When I was a kid the JWs would come to visit my mother periodically and often leave their literature. When I was about 10 years old I overheard a nice elderly JW woman telling my mother that Jesus was resurrected after three days in his old body. I don't know how or why but I argued with her. I think my reasoning was that if someone sacrifices something, i.e. gives something in return of something then they don't take it back. We went around and around on the subject. I didn't know anything, but what she was saying just didn't make sense to me. Years later the JWs changed their thinking in line with my own.
My mother never ever read any of the literature they left with her. She would usually throw it in the back of the closet or something like that. I was an avid reader so I started saving the stuff thinking maybe some day I will get around to reading it. I never did, until I became interested in the Bible. I wanted to read it, to see if I could, to see what I personally thought of it and possibly to debunk Christianity, which I loathed due to its hypocrisy, history of violence, oppression and repression. So it was their Bible I used along with an old KJV my grandmother had left my mother. After a while I started reading some of the other stuff I had saved away and I became a believer.

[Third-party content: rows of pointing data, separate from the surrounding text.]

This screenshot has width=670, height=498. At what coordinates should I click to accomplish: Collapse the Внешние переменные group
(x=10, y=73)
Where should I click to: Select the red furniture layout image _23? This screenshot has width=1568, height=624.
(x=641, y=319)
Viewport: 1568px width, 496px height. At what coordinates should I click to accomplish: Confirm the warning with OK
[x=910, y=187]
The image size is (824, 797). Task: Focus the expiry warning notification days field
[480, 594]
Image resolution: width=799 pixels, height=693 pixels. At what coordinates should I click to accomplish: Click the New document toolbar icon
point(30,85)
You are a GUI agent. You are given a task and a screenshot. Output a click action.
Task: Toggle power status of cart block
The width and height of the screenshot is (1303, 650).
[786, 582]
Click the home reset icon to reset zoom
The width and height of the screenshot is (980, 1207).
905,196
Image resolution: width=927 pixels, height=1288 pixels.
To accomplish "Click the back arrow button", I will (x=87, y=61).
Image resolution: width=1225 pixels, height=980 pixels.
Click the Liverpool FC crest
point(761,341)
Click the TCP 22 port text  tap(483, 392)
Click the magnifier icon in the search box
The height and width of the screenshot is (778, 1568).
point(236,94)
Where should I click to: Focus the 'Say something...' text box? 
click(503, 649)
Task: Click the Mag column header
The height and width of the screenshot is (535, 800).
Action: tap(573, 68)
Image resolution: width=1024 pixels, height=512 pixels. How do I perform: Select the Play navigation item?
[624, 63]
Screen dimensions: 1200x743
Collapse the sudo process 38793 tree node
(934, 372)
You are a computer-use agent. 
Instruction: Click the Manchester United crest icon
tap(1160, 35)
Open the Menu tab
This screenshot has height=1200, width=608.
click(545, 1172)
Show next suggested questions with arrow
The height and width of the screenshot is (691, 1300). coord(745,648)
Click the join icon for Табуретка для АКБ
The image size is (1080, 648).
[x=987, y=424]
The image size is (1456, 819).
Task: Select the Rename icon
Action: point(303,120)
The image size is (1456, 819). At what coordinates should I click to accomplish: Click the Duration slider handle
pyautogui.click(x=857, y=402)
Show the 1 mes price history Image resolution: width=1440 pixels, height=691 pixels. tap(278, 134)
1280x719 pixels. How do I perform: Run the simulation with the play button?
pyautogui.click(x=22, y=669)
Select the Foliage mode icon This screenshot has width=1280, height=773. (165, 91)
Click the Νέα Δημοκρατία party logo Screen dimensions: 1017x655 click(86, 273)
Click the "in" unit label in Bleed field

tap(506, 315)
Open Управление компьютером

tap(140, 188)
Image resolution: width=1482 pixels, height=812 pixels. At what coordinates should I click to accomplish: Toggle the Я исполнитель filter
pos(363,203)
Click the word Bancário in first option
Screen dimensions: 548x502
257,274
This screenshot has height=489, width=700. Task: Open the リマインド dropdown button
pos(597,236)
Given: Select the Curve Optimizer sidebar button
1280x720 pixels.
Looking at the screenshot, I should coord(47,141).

I contacted the JWs and started a study and they left me with a great deal more literature. Stuff going back to the 1950s. I read it. I read their newly (at the time) published Proclaimers book when the "society" was admonishing them for not taking enough interest in it. I was considered an excellent student; I could correct elders on the Watchtower's own literature or name books they couldn't remember. But I eventually discontinued my study before becoming a baptized publisher due to their stance on blood transfusions. It wasn't necessarily that I didn't agree, it was that I thought it should be left up to the individual.
Since then I have learned a great deal. Including some things about their past and present that is most certainly a cause for alarm. Their similar bans on vaccinations, higher education and neutrality, their history as false prophets, and their covering up of child molestation in order not to bring reproach on Jehovah's name. Or fear of lawsuits which is often their prime motivation for self correction. The fact that their members are strongly discouraged from examining "apostate" information is very similar to the current worldly tactics using "misinformation," "racism," "science denier" etc to trick people into groupthink and not criticizing or questioning the prescribed narrative.
Most of their teachings I do agree with except when they read themselves into Bible prophecy, then it makes no sense at all. They have had this army of volunteers who research and that research I generally trust more than any other source.